W końcu dzieci dorosły, każde poszło w swoją stronę. Córka wyjechała za granicę, starszy syn zrobił karierę w biznesie i wiecznie był zajęty. Młodszy syn znalazł sobie żonę, Alinę. Polubiłam ją, choć przyznam, że wydawała mi się trochę "lekkoduszna" – taka miła, zawsze uśmiechnięta, ale trochę nieprzejmująca się problemami. Nigdy bym się nie spodziewała, że to właśnie ona najbardziej mi pomoże.
canva.com
Jeden dzień wywrócił moje życie do góry nogami
Życie sobie płynęło spokojnie. Mieszkałam sama, ale nie czułam się samotna – miałam swoje pasje, przyjaciółki, a dzieci od czasu do czasu mnie odwiedzały. Zdrowie dopisywało, chociaż leczyłam się u kardiologa. Myślałam, że jestem nie do zdarcia.

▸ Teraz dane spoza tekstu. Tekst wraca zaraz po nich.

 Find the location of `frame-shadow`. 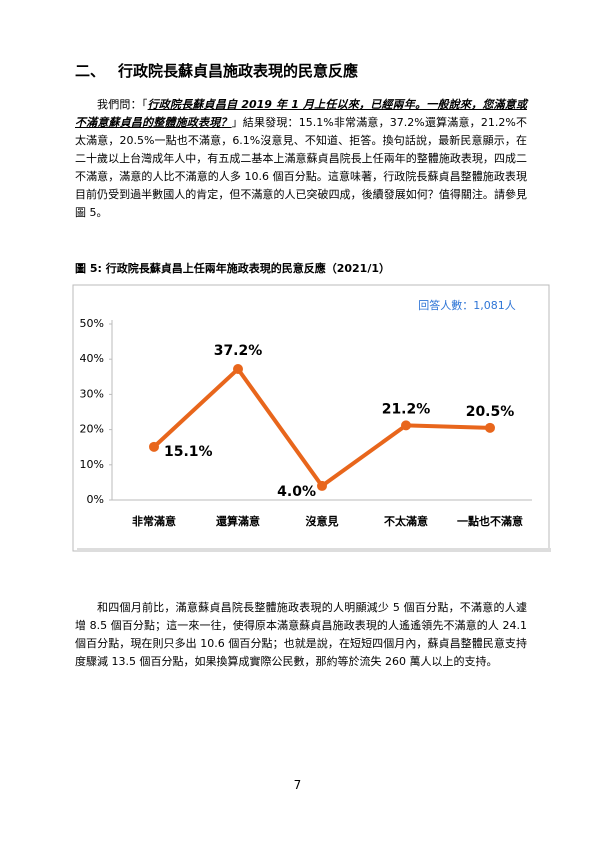

frame-shadow is located at coordinates (314, 550).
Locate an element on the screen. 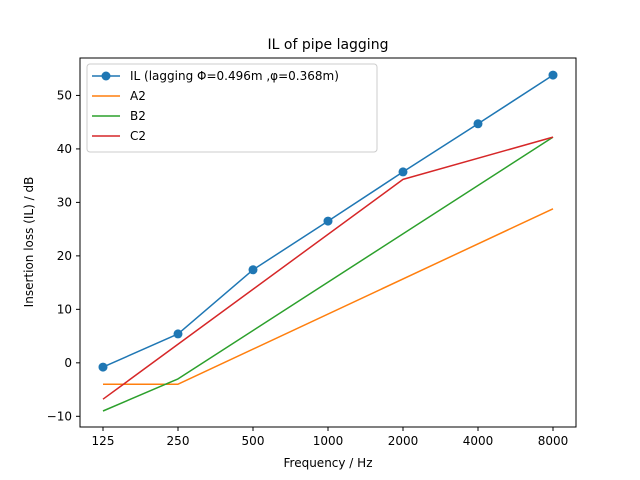  legend-label: B2 is located at coordinates (138, 116).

Aż pewnego dnia wszystko się zmieniło. Wstałam rano, chciałam pościelić łóżko, a nagle poczułam się bardzo źle. Ostatnie, co pamiętam, to jak tracę przytomność. Leżałam tak przez kilka godzin, aż młodszy syn i Alina przyjechali do mnie w odwiedziny. Przez okno zobaczyli, że leżę na podłodze. Wezwali pogotowie i zabrali mnie do szpitala. Okazało się, że to udar.
Po tamtym udarze nic już nie było takie samo. Straciłam sprawność, miałam problem z mówieniem, nie mogłam chodzić. Moje życie w jednej chwili wywróciło się do góry nogami.

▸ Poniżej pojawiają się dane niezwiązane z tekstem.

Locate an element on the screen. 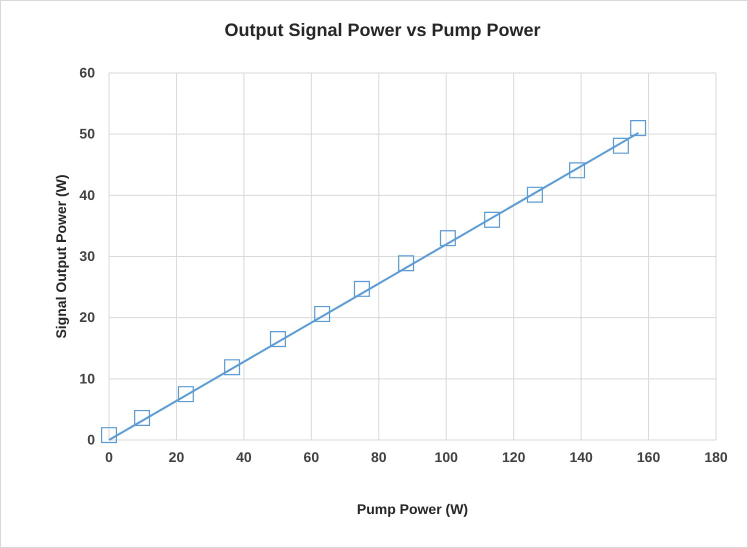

Dzieci planowały ośrodek, ale Alina postawiła się okoniem
Moje dzieci się przejęły, ale wyraźnie nie były gotowe na to, żeby wziąć na siebie pełną opiekę nade mną. Starszy syn i córka zaczęli szukać dla mnie ośrodka – czegoś na poziomie, gdzie miałabym dobrą opiekę i rehabilitację. Młodszy syn był rozdarty, bo nie chciał mnie zostawić, ale miał pracę, małe mieszkanie i, wiadomo, żonę, której zdanie też musiał brać oczywiście pod uwagę. Nie mam pretensji do dzieci - z perspektywy czasu wiem, że opieka nad starsza osobą po udarze to nie hop siup, to ciężka codzienna robota wymagająca wiedzy.
Wtedy właśnie Alina powiedziała:
Nie ma mowy, żeby mama poszła do ośrodka.

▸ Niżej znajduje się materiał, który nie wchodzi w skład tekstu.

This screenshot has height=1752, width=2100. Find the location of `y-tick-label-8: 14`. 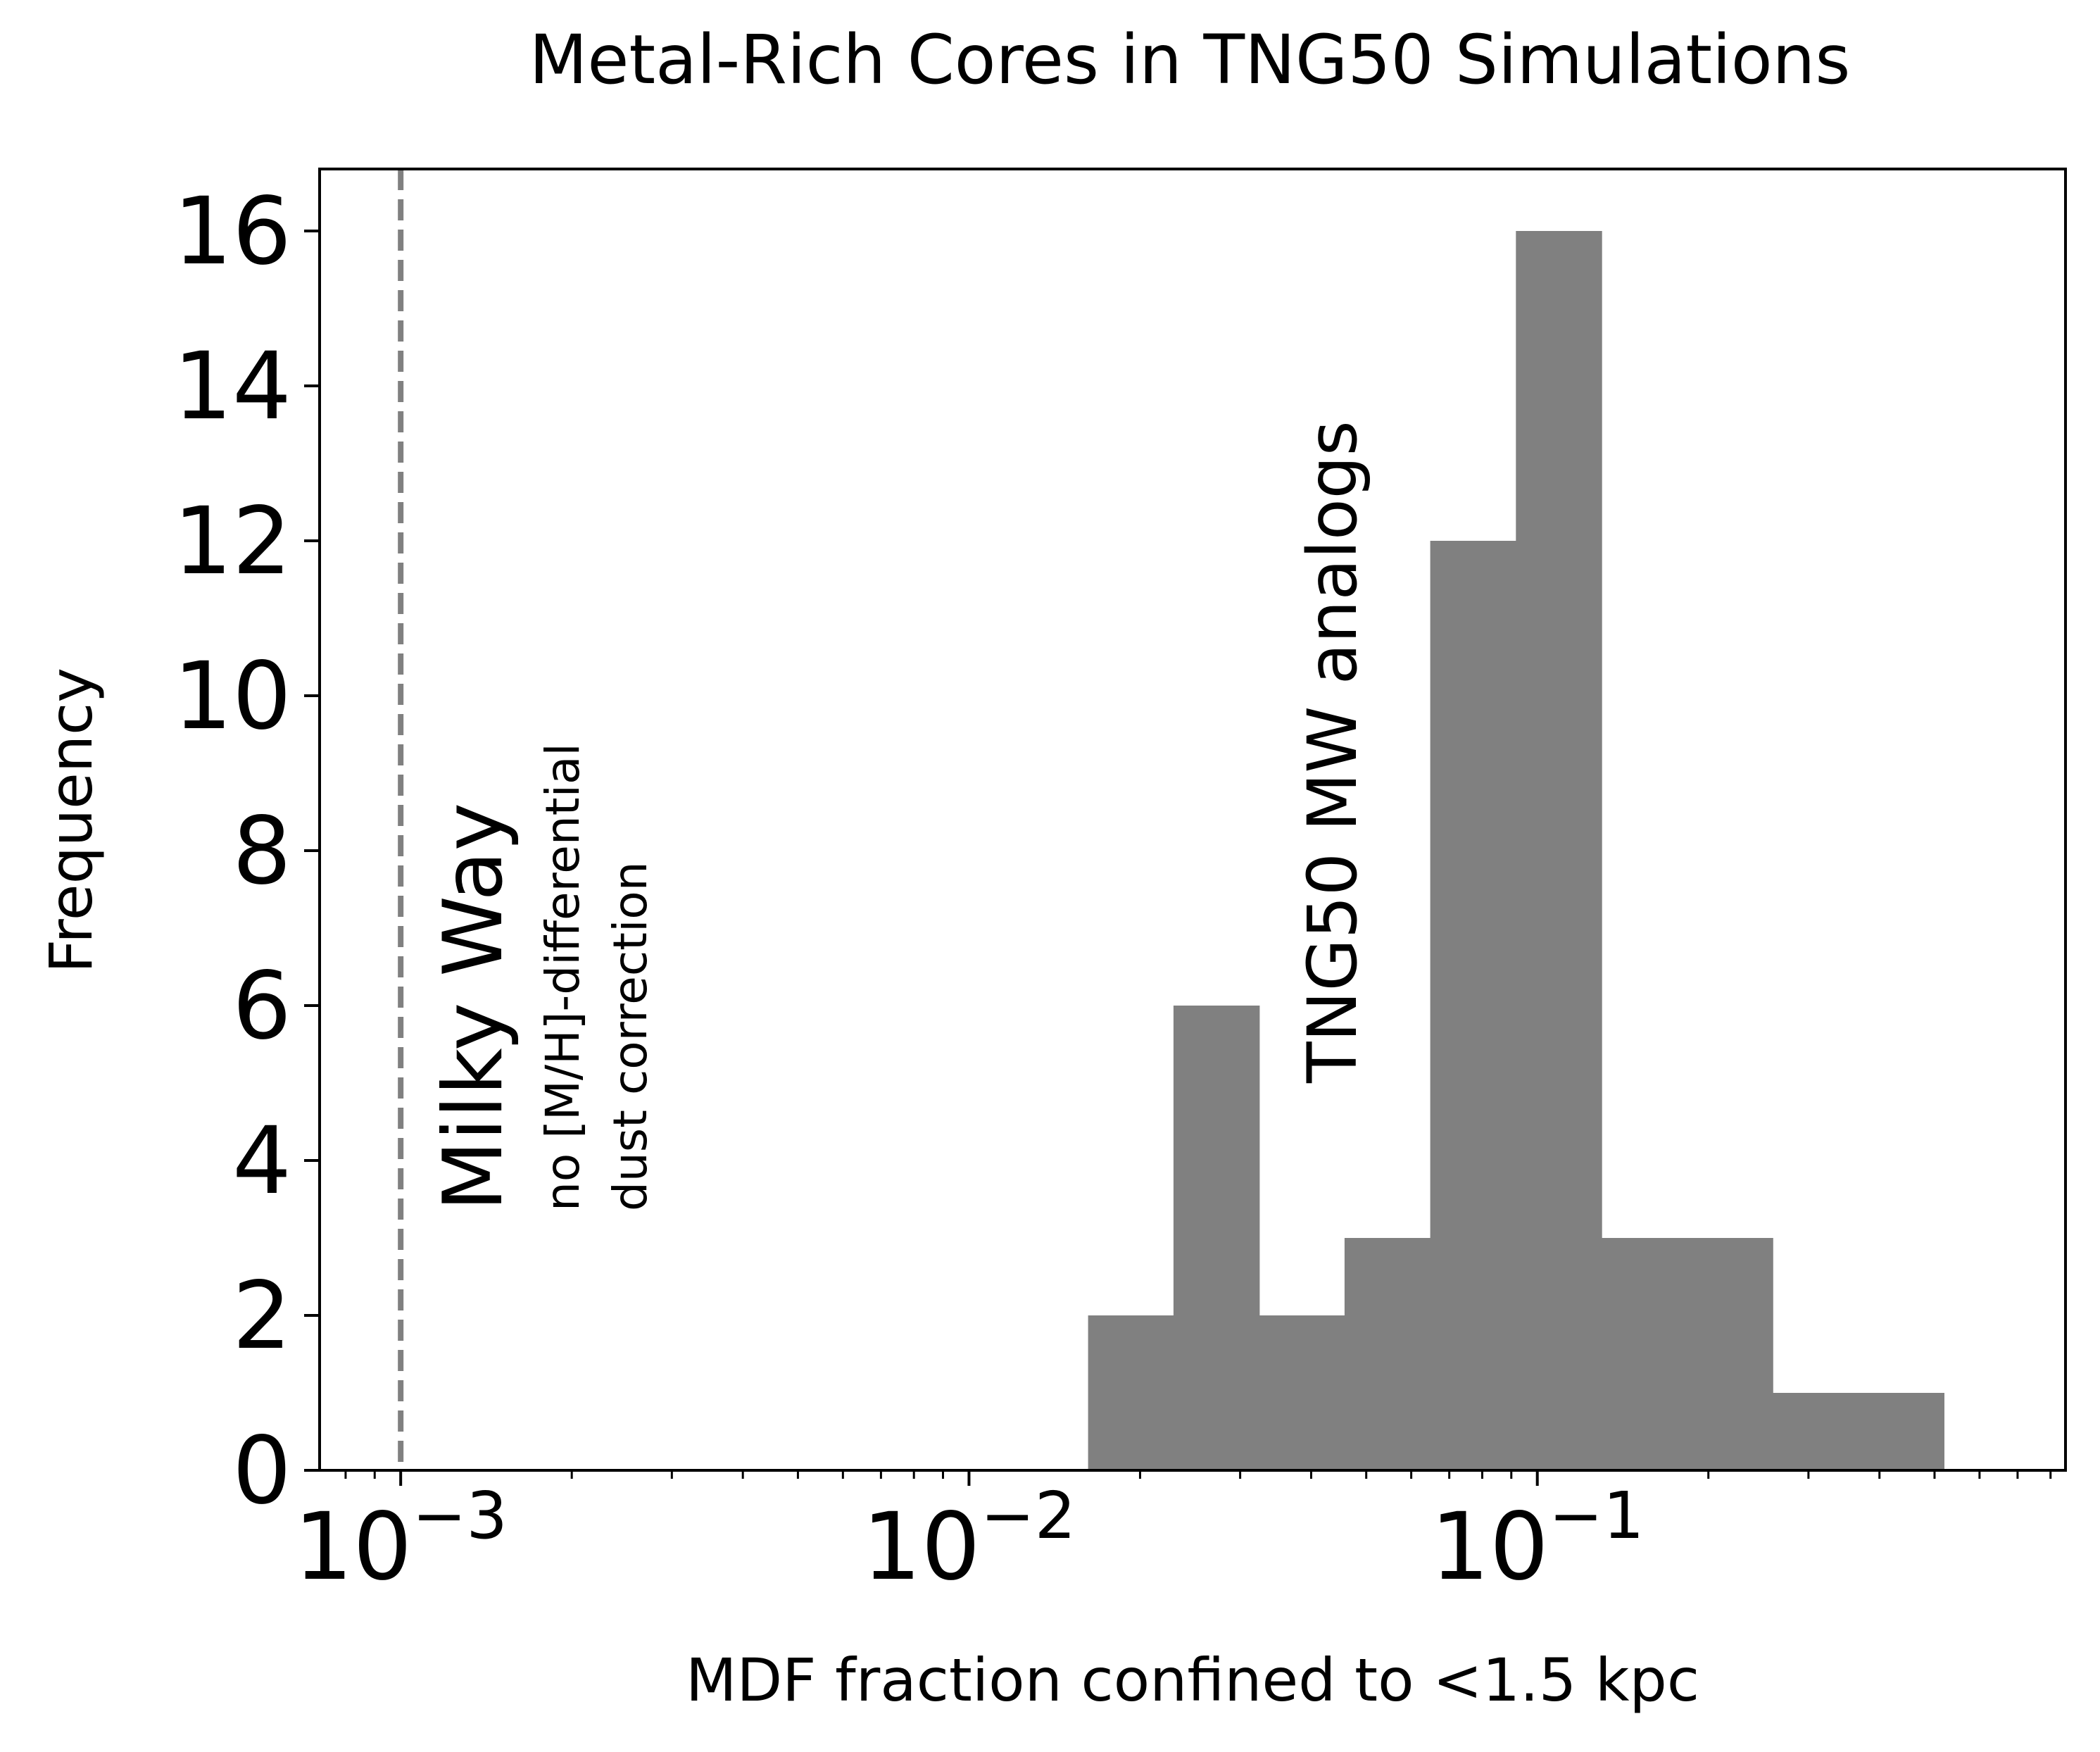

y-tick-label-8: 14 is located at coordinates (232, 386).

Stwierdziła, że razem ze swoim mężem przeprowadzą się do mnie i że ona - ze wsparciem pielęgniarki domowej - weźmie na siebie opiekę. Powiedziała, że to jej obowiązek i że poradzi sobie z tym wszystkim. Byłam w szoku. Zawsze myślałam, że to raczej beztroska dziewczyna, a tu nagle taka dojrzała decyzja.
Nie każda synowa by się tak poświęciła. Ty to naprawdę masz szczęście, że na nią trafiłaś
– powiedziała moja przyjaciółka, gdy opowiedziałam jej przez telefon o planach Aliny. I miała rację, bo Alina rzeczywiście wzięła na siebie coś, co mało kto by udźwignął.
canva.com
Synowa została moim aniołem stróżem
Alina dotrzymała słowa. Przeprowadzili się do mojego domu i zajęła się mną, jakbym była jej własną matką. Woziła mnie na rehabilitację, ćwiczyła ze mną w domu, razem z moim synem przystosowała wszystko tak, żebym mogła poruszać się na wózku. Przez pierwsze lata zrezygnowała z pracy i nawet plany macierzyńskie odłożyła na bok. Dopiero po trzech latach wróciła do pracy zdalnej, a na dziecko zdecydowali się cztery lata później. Do tej pory czuję w sercu ból, że to ja byłam przyczyną tych wszystkich decyzji.
Bez Aliny twoje życie wyglądałoby zupełnie inaczej. Nasze życie wyglądałoby inaczej. Ona naprawdę zmieniła wszystko
– powiedział mi kiedyś starszy syn. Byłam wzruszona, bo zrozumiałam, że cała rodzina docenia to, co moja synowa, w gruncie rzeczy przecież obca osoba, nie krew z mojej krwi, dla mnie zrobiła.
Dziś nadal poruszam się głównie na wózku, ale dzięki Alince nie jestem sama. Doczekałam się wnuków i mogę być częścią ich życia. Nie mogę ich bawić tak, jak sobie to kiedyś wyobrażałam, ale jestem blisko i widzę, jak dorastają. Nie wyobrażam sobie życia w ośrodku, gdzie czułabym się tylko kolejną pacjentką.
Masz szczęście, że masz taką synową. To prawdziwy skarb, bo nie każdemu się tak udaje
– mówi mi często sąsiadka. Wiem, że to prawda. Dzięki Alinie mam dom pełen życia, a nie sterylną salę w ośrodku. Będę jej wdzięczna za to do końca życia.